Near the end of 2012, the American Oxford Dictionary named “gif” (pronounced either “jif”, as in Jiffy’s Peanut Butter, or “gif” with a hard G) the word of the year. The gif, short for graphics interchange format, is twenty-five years old.

The Economy of the GIF, a panel at this year’s SXWX, discusses the importance of the gif and its current status in Internet culture. I wasn’t there, but I was able to keep abreast of it on Twitter (#gifecon) and it was there, in fact, that I found out about it in the first place.

Described as occupying a space between photos and videos, the gif has been deemed appropriate for increasingly shorter attention spans and that it takes longer to process a video. Most interestingly, it has been mobile technology that has revived the gif. Tumblr is the leader of the pack for usage of gifs and it’s been suggested that it’s one of the top reasons why more and more teens are going to Tumblr and leaving Facebook, as Facebook does not currently support gifs. Gifs are used as a communication tool, such as in texting or email, and are possibly more dynamic than emoticons, such as with “reaction gifs”: gifs used to respond to messages, with or without words.

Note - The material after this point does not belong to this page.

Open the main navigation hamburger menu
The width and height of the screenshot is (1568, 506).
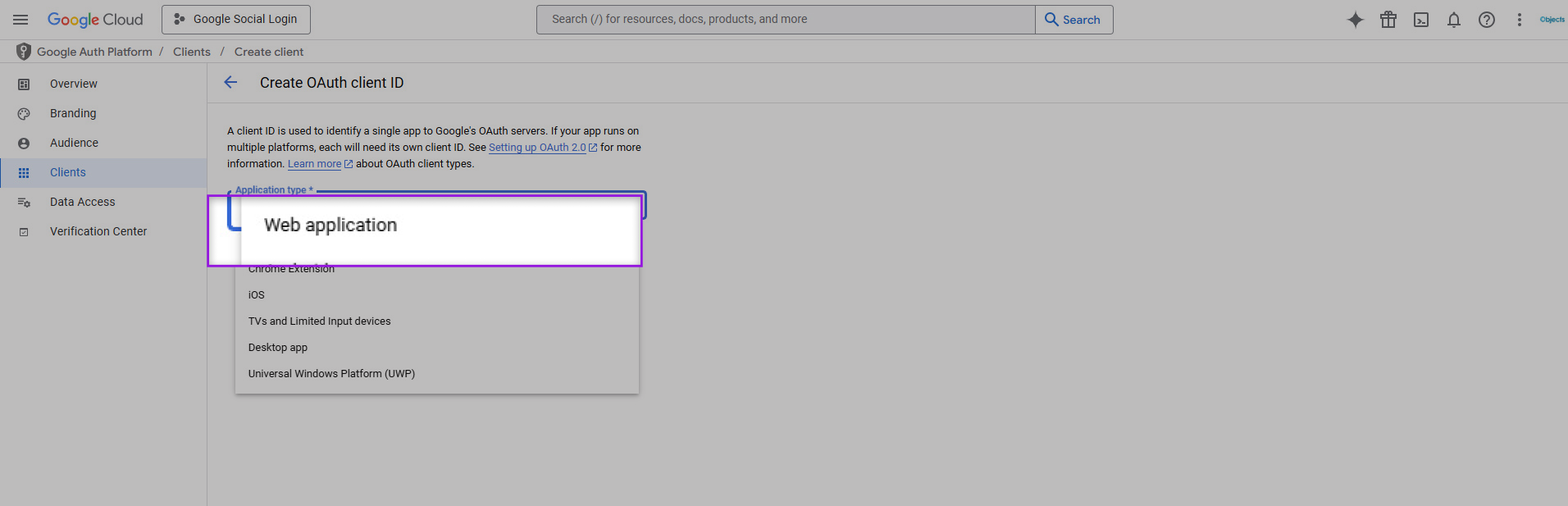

Gifs are also an excellent marketing tool, possibly better than video as you don’t have to click anything or wait for it to load (lag time can be an issue on mobile tech). It can act as a way of word of mouth, so to speak: if a person sees a gif or gif set and it catches their interest, they are more likely to watch the video it’s sourced from. (I’ve personally had this experience with several videos, watching the video after seeing gifs of it.) The entertainment industry only seems to be picking up on this now, with the movie Stoker being heavily advertised with a gif campaign. We can probably expect more of this in the future with film distributors and studios.

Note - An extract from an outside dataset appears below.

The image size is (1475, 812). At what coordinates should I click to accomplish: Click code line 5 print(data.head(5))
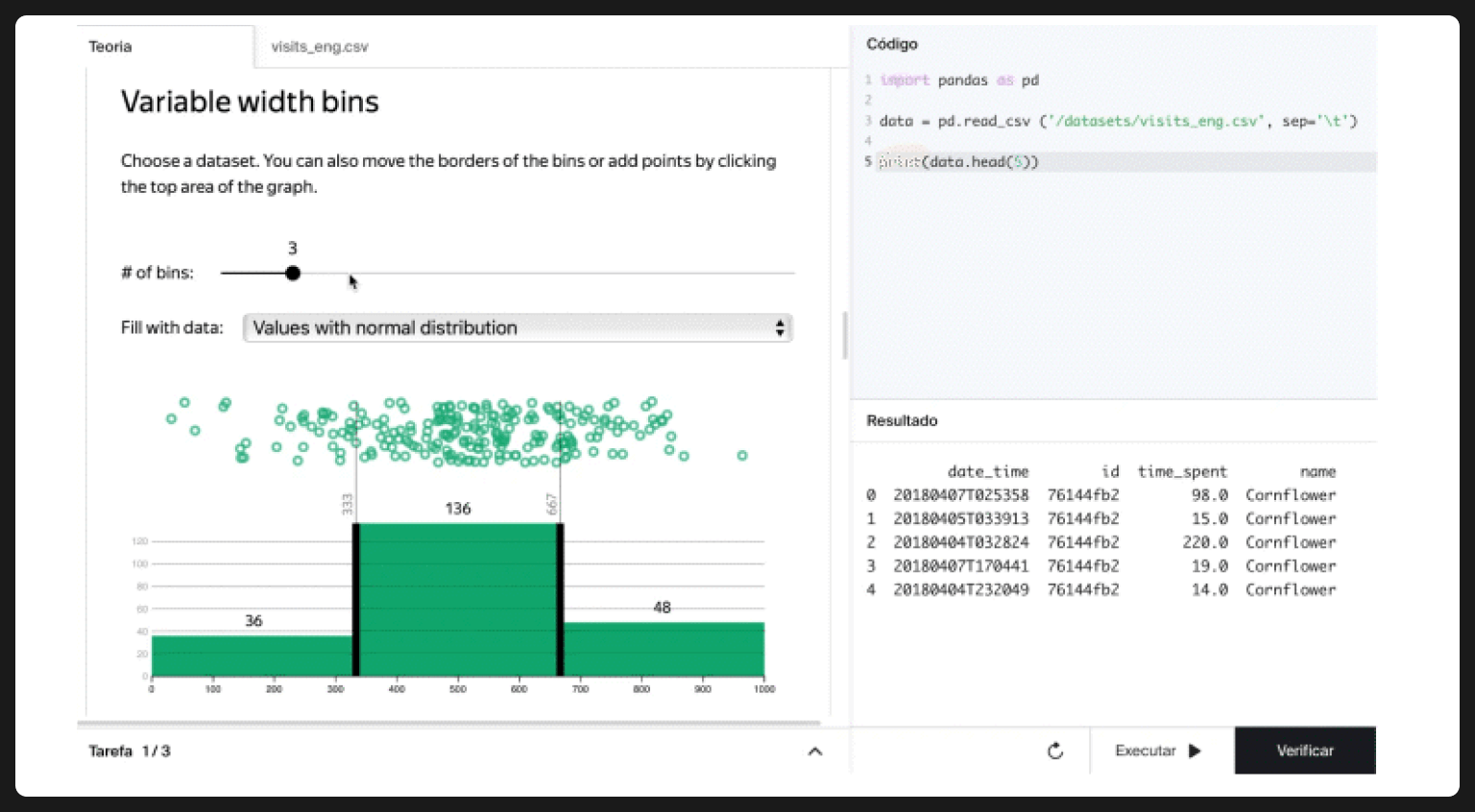958,162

Now when I send a YouTube link, I don’t just send the video. I’ll find gifs and send them as well. Perhaps the gif is thriving because of shorter attention spans, but it’s also thriving because seeing a gif or even a set of them takes less time than watching a video, even if that video is only five minutes or less. In a world where people feel as if they don’t have time, gifs can capture the essence of a video, without the need of watching it.